It’s safe to say that millions of dollars, not to mention man-hours, are wasted each year because of over-constrained, overly complicated PCB designs. Much of this is due to the increase in signal speeds and rise times, even in “mature” PCBs, and the extra cost is already part of the budget.
For this issue on simplifying PCB designs, the I-Connect007 Editorial Team spoke with IPC instructor Kris Moyer about ways that designers can avoid overconstraining their designs and making them needlessly complex. As Kris says, streamlining your design comes down to having a solid understanding of fab and assembly processes and the silicon tradeoffs that can simplify or overcomplicate your design, as well as the need to start working with fabricators early in the cycle.
Andy Shaughnessy: What are some typical snafus and missteps that you see designers make to overcomplicate their designs?

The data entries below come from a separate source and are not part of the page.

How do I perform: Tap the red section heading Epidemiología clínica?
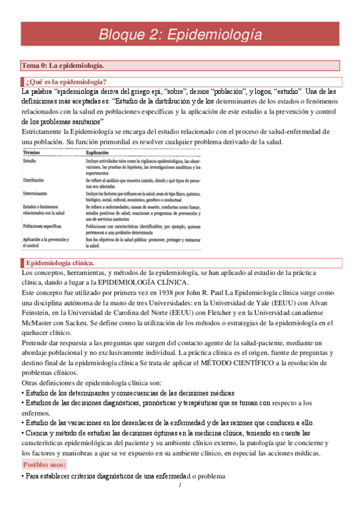pyautogui.click(x=59, y=263)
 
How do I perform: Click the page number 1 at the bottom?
pyautogui.click(x=180, y=486)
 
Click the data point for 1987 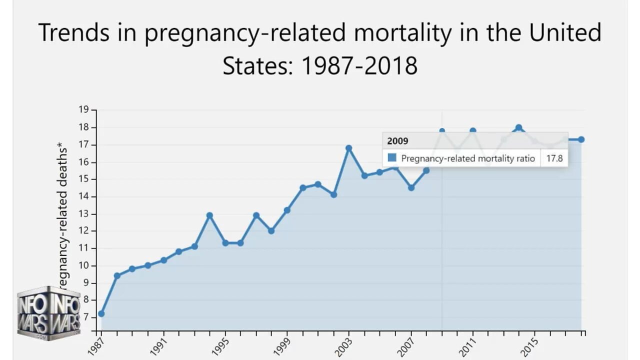coord(101,314)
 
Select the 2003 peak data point coord(348,148)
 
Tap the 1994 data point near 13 coord(210,216)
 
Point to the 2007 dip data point coord(411,188)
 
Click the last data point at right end coord(581,140)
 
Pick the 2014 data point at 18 coord(518,128)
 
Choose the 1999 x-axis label coord(284,346)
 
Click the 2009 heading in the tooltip coord(398,141)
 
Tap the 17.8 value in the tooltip coord(554,158)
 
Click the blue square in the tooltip coord(392,158)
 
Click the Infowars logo coord(48,313)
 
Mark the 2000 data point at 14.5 coord(302,188)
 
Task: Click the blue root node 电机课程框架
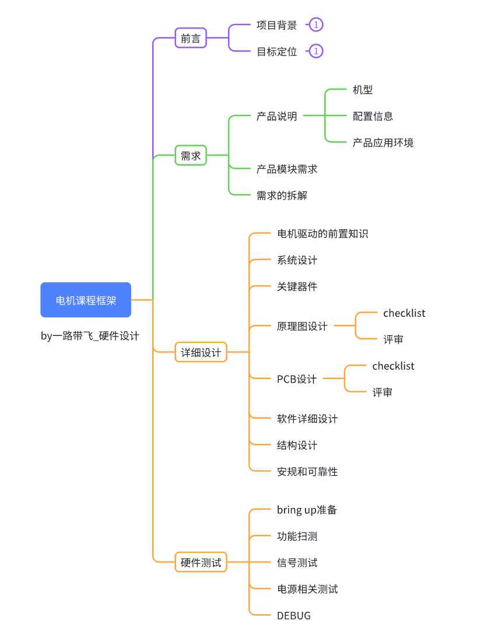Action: click(86, 300)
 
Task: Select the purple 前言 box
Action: click(191, 38)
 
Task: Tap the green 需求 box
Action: click(191, 155)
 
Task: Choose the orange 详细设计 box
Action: click(201, 352)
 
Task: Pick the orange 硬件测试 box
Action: click(201, 562)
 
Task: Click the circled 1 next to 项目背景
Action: click(316, 24)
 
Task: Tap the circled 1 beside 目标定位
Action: click(316, 51)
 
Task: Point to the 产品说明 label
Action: click(277, 116)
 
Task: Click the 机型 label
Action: click(363, 90)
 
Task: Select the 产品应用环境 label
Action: click(383, 142)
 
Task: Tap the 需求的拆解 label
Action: click(282, 195)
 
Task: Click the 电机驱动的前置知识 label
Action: click(322, 233)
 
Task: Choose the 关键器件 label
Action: click(297, 286)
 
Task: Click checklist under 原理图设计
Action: click(404, 313)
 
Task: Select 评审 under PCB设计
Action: click(383, 392)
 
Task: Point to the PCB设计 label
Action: click(297, 379)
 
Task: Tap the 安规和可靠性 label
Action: click(307, 471)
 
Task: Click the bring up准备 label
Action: click(307, 510)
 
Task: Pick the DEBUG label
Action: click(294, 615)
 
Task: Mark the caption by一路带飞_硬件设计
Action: click(90, 335)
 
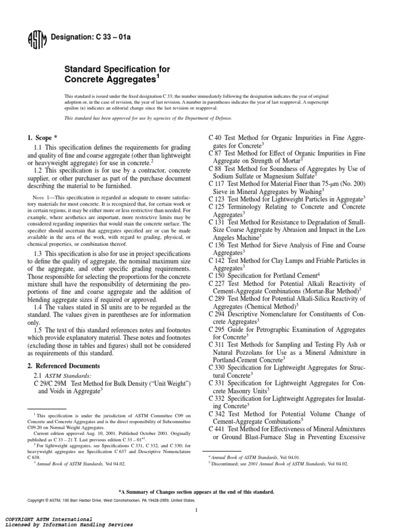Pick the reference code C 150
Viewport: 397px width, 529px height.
pyautogui.click(x=218, y=276)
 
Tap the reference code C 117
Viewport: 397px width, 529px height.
pyautogui.click(x=218, y=183)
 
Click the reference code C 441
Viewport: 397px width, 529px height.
pyautogui.click(x=218, y=429)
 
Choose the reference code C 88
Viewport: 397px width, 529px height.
pyautogui.click(x=217, y=168)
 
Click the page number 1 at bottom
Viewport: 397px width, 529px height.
pyautogui.click(x=198, y=510)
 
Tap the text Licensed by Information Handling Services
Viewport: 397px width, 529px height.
pyautogui.click(x=68, y=524)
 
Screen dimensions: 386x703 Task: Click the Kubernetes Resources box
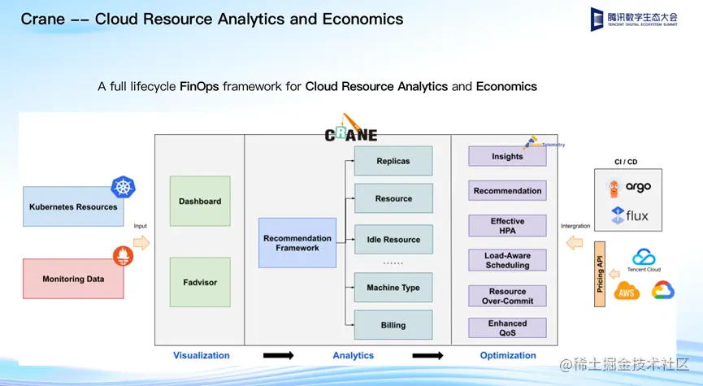[x=73, y=207]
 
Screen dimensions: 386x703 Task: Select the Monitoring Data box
[x=73, y=279]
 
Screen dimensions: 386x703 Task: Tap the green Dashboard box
[x=200, y=201]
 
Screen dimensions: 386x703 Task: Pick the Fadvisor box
[x=200, y=282]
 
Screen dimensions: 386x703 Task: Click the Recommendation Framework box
[x=297, y=243]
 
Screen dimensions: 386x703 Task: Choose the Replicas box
[x=393, y=161]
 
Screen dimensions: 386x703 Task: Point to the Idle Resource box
[x=393, y=240]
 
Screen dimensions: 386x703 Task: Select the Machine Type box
[x=393, y=288]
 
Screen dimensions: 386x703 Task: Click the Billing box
[x=393, y=325]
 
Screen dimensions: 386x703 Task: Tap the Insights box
[x=507, y=156]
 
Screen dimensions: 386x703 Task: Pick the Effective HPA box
[x=507, y=226]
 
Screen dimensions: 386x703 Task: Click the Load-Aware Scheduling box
[x=507, y=260]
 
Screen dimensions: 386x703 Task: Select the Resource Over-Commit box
[x=507, y=296]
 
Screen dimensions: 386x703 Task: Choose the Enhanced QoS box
[x=507, y=327]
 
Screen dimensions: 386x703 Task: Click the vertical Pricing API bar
[x=601, y=273]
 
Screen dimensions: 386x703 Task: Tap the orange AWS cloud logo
[x=627, y=291]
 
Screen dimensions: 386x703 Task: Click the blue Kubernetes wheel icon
[x=124, y=187]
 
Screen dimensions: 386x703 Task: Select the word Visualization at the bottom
[x=202, y=355]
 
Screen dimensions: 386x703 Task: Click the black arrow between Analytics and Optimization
[x=428, y=355]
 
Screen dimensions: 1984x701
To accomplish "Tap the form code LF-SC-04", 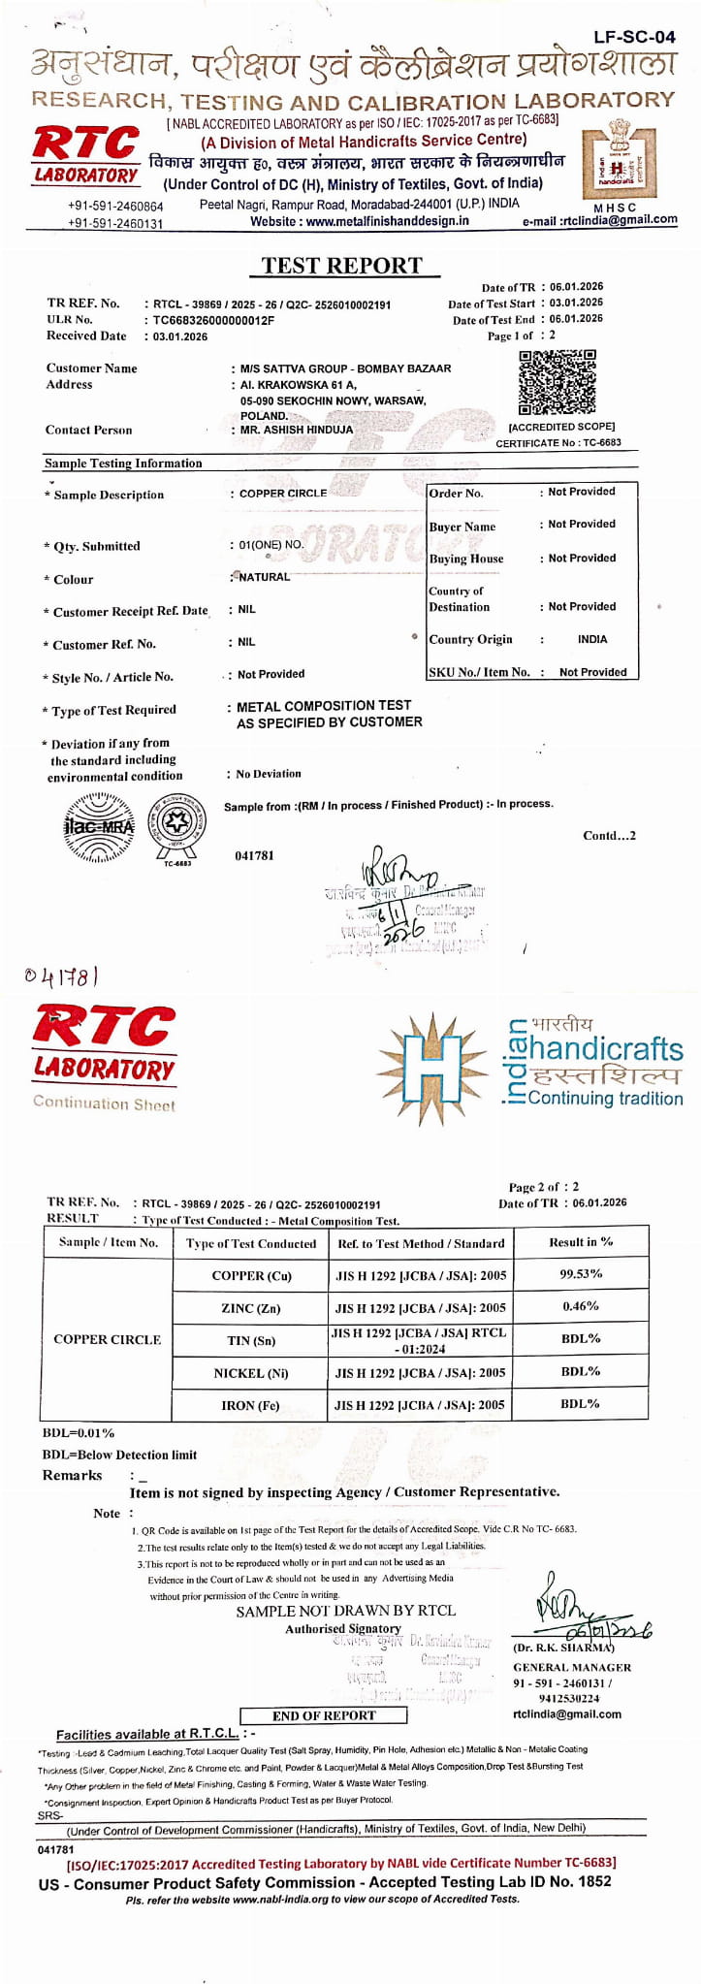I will (x=634, y=37).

Kris Moyer: Here’s what often happens: Let’s say you have one connector on your board that needs tight tolerance. But rather than dimensioning to just that connector, locally, designers will do a tight tolerance to the data from the global dimensioning system, which now constrains the entire board.
Or, if they need perfect coplanarity on a BGA part for good BGA mounting, they’ll put co-planarity back over the entire board where they don't need it, because regular chips, gull-wings, and so on don't need the same amount of coplanarity as a BGA—or they'll try to hold layer tolerances: “I need a 2-mil layer plus or minus 10%,” because they know that 10% is normal for tolerance, but they missed the part of the spec that says 10% or 1 mil, whichever is greater. Fabricators can't hold that tight a layer-to-layer tolerance when it's below a certain layer thickness.
Below about a 10-mil thickness, the best fabricators can do layer-to-layer is 1 mil for nominal processing; If you want to hold a tighter tolerance, you're paying for 100 to get five boards. That’s just a couple of examples. Another is overly tight hole tolerances: “I want to have 150-mil diameter hole ±1 mil.” Again, it's unreasonable, right?